Hakes-Gray House (1795)
The house at 34-36 Main Street in North Stonington was built in 1795. Around 1860 it was the home of Wheeler Hakes, a shoemaker, and in the 1940s it was occupied by postmaster C. Ernest Gray.
North Stonington Congregational Church Parsonage (1853)
The parsonage (minister’s residence) for the North Stonington Congregational Church, located at 91 Main Street, was built c. 1851-1853. Ministers regularly resided in the Parsonage until 1983, when the church, for the first time, permitted the then minister to purchase his own home (see “Parsonage; A Home of His Own Doesn’t Mean Abandoning His Flock,” The Day, October 17, 1983). (more…)
William M. Wheeler House (1838)
The William M. Wheeler House is a Greek Revival structure at 77 Main Street in North Stonington. It was built around 1838. The Wheelers were prominent merchants and industrialists in North Stonington.

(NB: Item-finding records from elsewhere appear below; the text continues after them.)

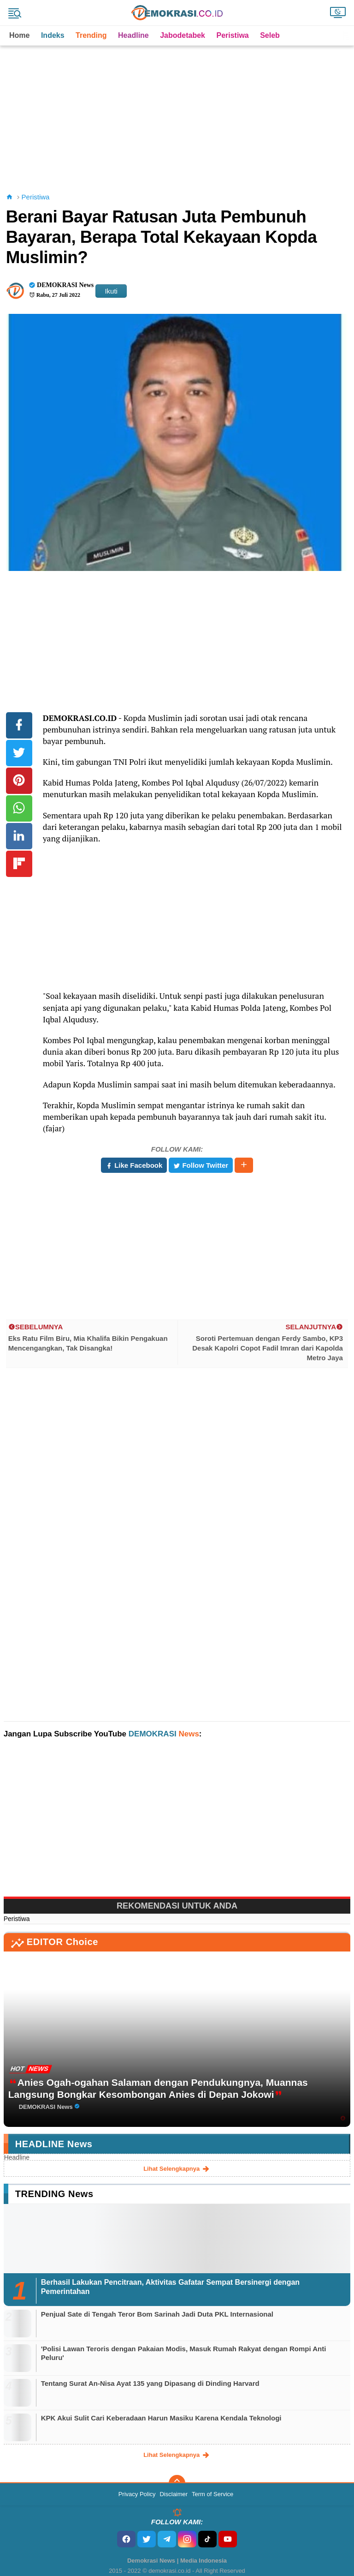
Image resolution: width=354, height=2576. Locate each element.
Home (19, 35)
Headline (133, 35)
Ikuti (111, 291)
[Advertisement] (179, 110)
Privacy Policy (137, 2494)
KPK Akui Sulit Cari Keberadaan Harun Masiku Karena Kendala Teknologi (161, 2418)
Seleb (270, 35)
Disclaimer (173, 2494)
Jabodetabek (182, 35)
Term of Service (212, 2494)
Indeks (53, 35)
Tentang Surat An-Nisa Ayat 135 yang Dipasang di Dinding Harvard (150, 2383)
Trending (91, 35)
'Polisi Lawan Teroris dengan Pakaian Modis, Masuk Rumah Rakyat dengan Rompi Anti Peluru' (183, 2353)
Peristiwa (232, 35)
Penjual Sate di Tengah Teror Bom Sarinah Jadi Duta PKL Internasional (157, 2314)
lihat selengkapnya (177, 2169)
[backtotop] (177, 2483)
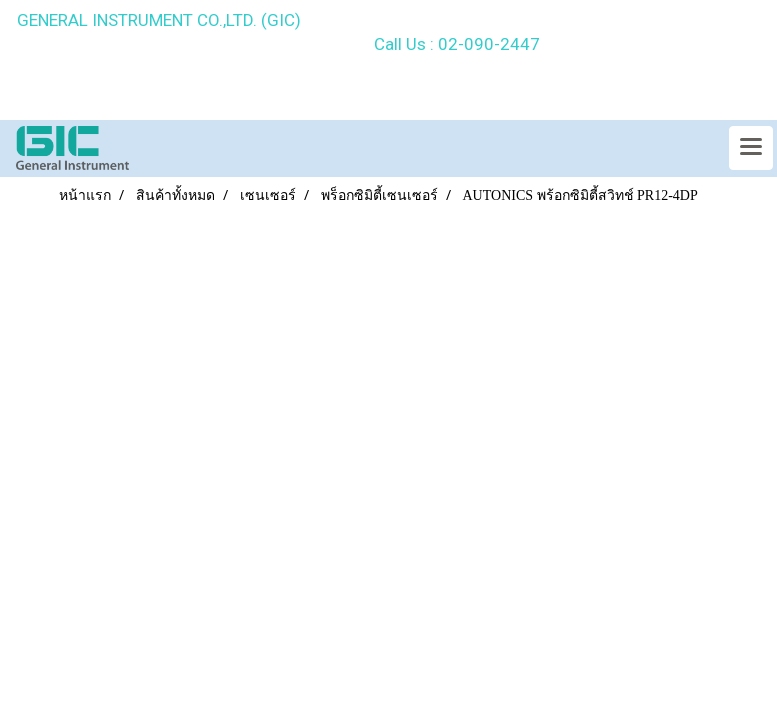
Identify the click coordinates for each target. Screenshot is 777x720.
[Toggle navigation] (751, 148)
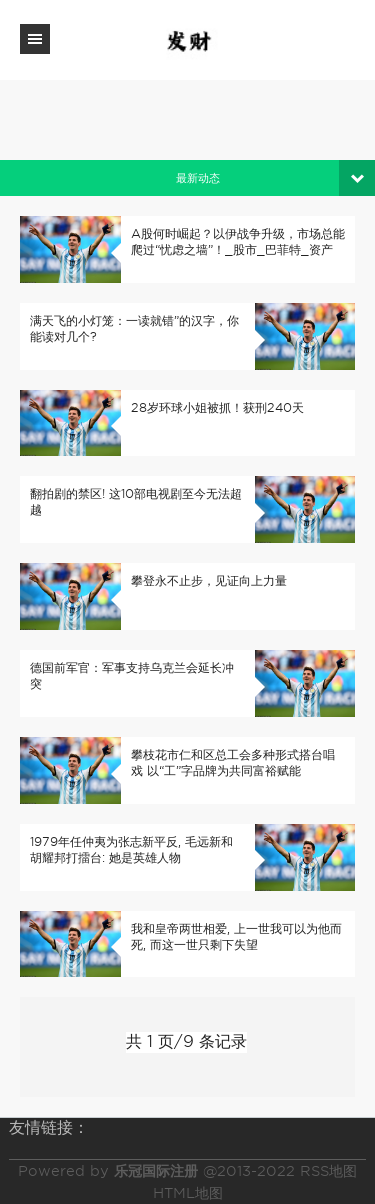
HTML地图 (188, 1193)
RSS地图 (328, 1171)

Rev. Joseph Ayer House (1825)
Reverend Joseph Ayer (1793-1875) was pastor of the Congregational Church in North Stonington from 1825 to 1837. Sometime during that period his house, located at 94 Main Street, was built. He then moved to Sprague where he became minister of the Hanover Congregational Church. North Stonington village was once known as Milltown and as related in his obituary in The Congregational Quarterly, Vol. XIX, No. 2 (April, 1877):
At the time he commenced his residence in Milltown, a village within the bounds of his parish, there were in that small village ten places in which intoxicating liquors were sold in larger or smaller quantities, — eight stores, and two taverns. Within a short time he was permitted to see them all closed, or cleansed of the fumes of alcohol, — an achievement hardly to be paralleled in the annals of the temperance reform.
Oliver Avery House (1818)
The house at 92 Main Street in North Stonington was built in 1818. It is known as the Oliver Avery House. This may be the Oliver Avery who was born in Groton in 1757 and died in North Stonington in 1842.
North Stonington Congregational Church (1848)
The Ecclesiastical Society for the North section of Stonington first met in 1721. The Society soon built a meeting house at “Meeting House Corner,” at the intersection of Wyassup and Reutemann Roads. The building, which became known as “the old black meeting house” because of the weathered condition of its unpainted wood, was taken down in 1817 and its wood was used to build a new meeting house at what is now 89 Main Street in North Stonington. Earlier, in 1746, the congregation had been divided. Influenced by the preaching of James Davenport of Long Island, a “New Light” preacher, many left the church to join a new Separate Church, called the Strict Congregational Church. They built their own meeting house over a mile west of North Stonington (Milltown) village. By 1817 the two churches had grown closer and both needed a new meeting house. They shared the newly erected building, officially reuniting as one church in 1827. The current meeting house was built in 1848 on the site of the 1817 edifice. In 1886, funds donated by Dudley R. Wheeler provided the church with stained glass windows and cherry wood pews, pulpit and wainscoting. The church was rededicated in April, 1887.